JP4605577B2 - Mounting structure of electromagnetic retarder - Google Patents

Description

  The present invention relates to a vehicle equipped with an electromagnetic retarder, and more particularly, to a mounting structure of the electromagnetic retarder of the vehicle.

  The electromagnetic retarder is directly interposed in a vehicle drive system or a rotating part of the vehicle traveling, for example, a rotating part of an axle, and the electromagnetic retarder generates an eddy current due to the rotation of the electromagnetic retarder. It is configured to carry out auxiliary braking.

  Such an electromagnetic retarder 10 is interposed between the rear end of the transmission 60 of the tractor T and the propeller shaft 62 as shown in FIG. 6, or the vehicle body 120 of the trailer 100 as shown in FIG. For example, the rotational force of the trailer axle 5J using the rear axle for the truck is connected to the electromagnetic retarder 10 via the propeller shaft 62, and the electromagnetic force when the eddy current is generated by the rotation of the electromagnetic retarder. Is configured to obtain a braking force. (For example, see Patent Document 1 for the latter).

  Alternatively, in a general vehicle (single vehicle) having a tractor or a self-propelling means, there is an example in which the retarder is arranged directly on the rear axle immediately before the rear axle.

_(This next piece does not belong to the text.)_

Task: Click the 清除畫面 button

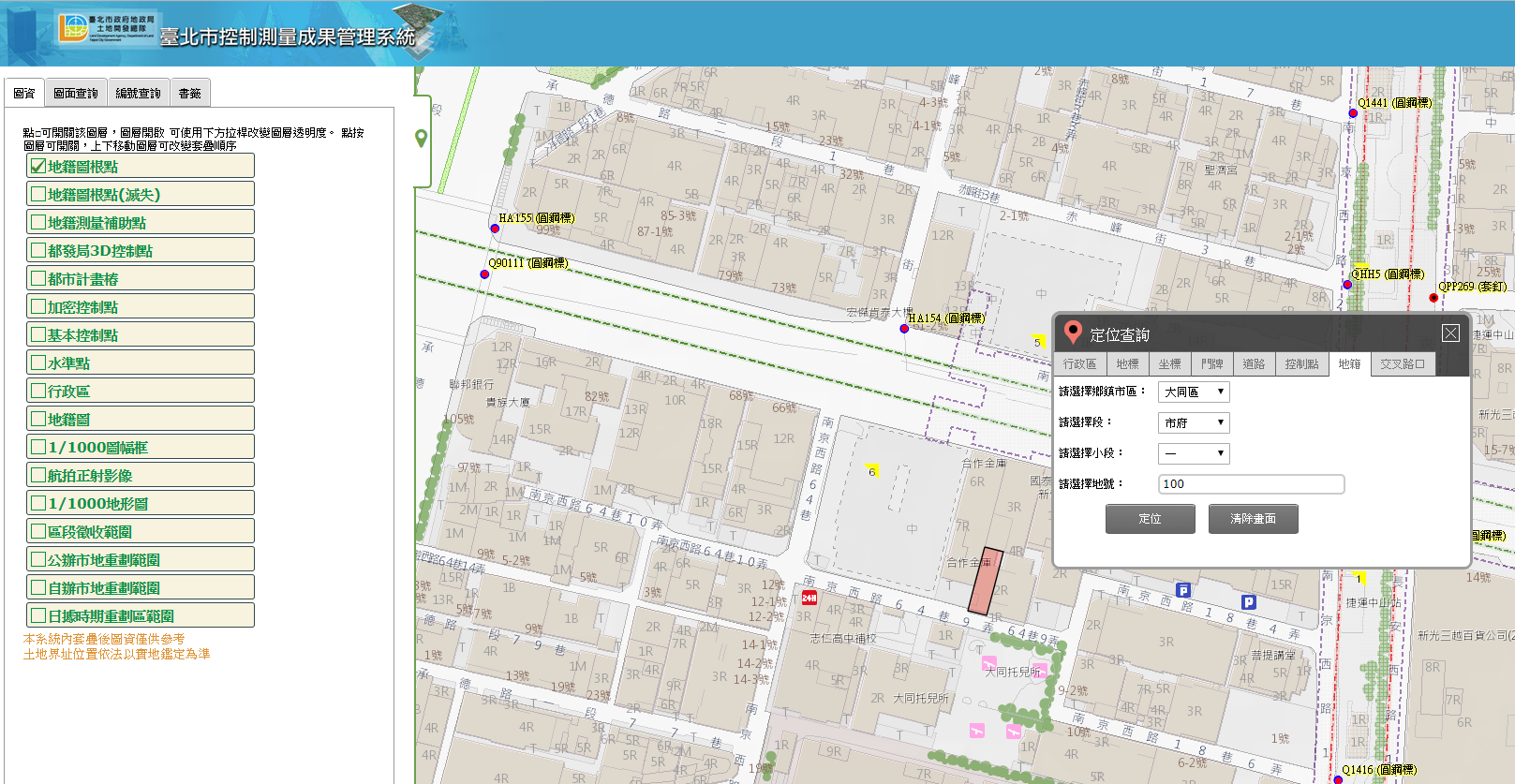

However, as described above, in a single vehicle having self-propelled means, disposing the retarder in a region between the front axle and the rear axle is likely to be directly hit by stone splashing by the front axle. In order to prevent such damage from stone splashing, it is conceivable to install a cover or the like. However, when the retarder is activated, it is inevitable to dissipate a huge amount of heat, which is not always a good idea. Also in the example of the trailer, there is naturally a problem of stone splashing due to the rear wheel on the tractor side.
Japanese Utility Model Publication No. 6-21303

  The present invention has been proposed in view of the above-described problems of the prior art, and an object thereof is to provide a mounting structure for an electromagnetic retarder that can prevent the direct hitting of stones and ensure the cooling performance of the electromagnetic retarder. .

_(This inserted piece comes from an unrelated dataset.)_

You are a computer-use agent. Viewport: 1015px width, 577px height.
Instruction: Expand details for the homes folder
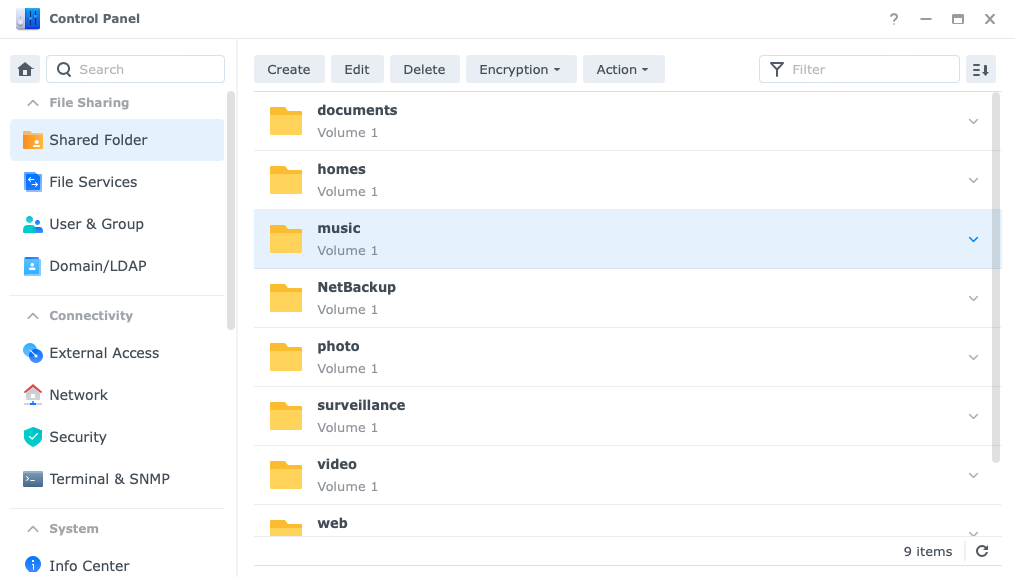point(973,180)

  According to the present invention, in the mounting structure of the electromagnetic retarder of the trailer (1) connected to the coupler (C) of the tractor (T), the rear side of the trailer frame (2) of the trailer (1) is internally dediffered. An axle (5) having a shear gear (7) is supported by a suspension device, and a pair of support members (9) extending rearward are attached to the axle housing (5h) of the axle (5), An electromagnetic retarder having a stator (11) and a rotor (12) is supported by a pair of support members (9) by a pair of brackets (19), and is attached to a drive pinion (7p) of the differential gear (7). The drive shaft (20) connected to the rotor (12) is fixed, and the trailer (1) is equipped with a battery (30) and a control unit (40). The battery (39) is connected to the exciting coil of the electromagnetic retarder (10) via the relay of the control unit (40), and a hand controller (50) for switching the relay is provided in the driver's seat. ing.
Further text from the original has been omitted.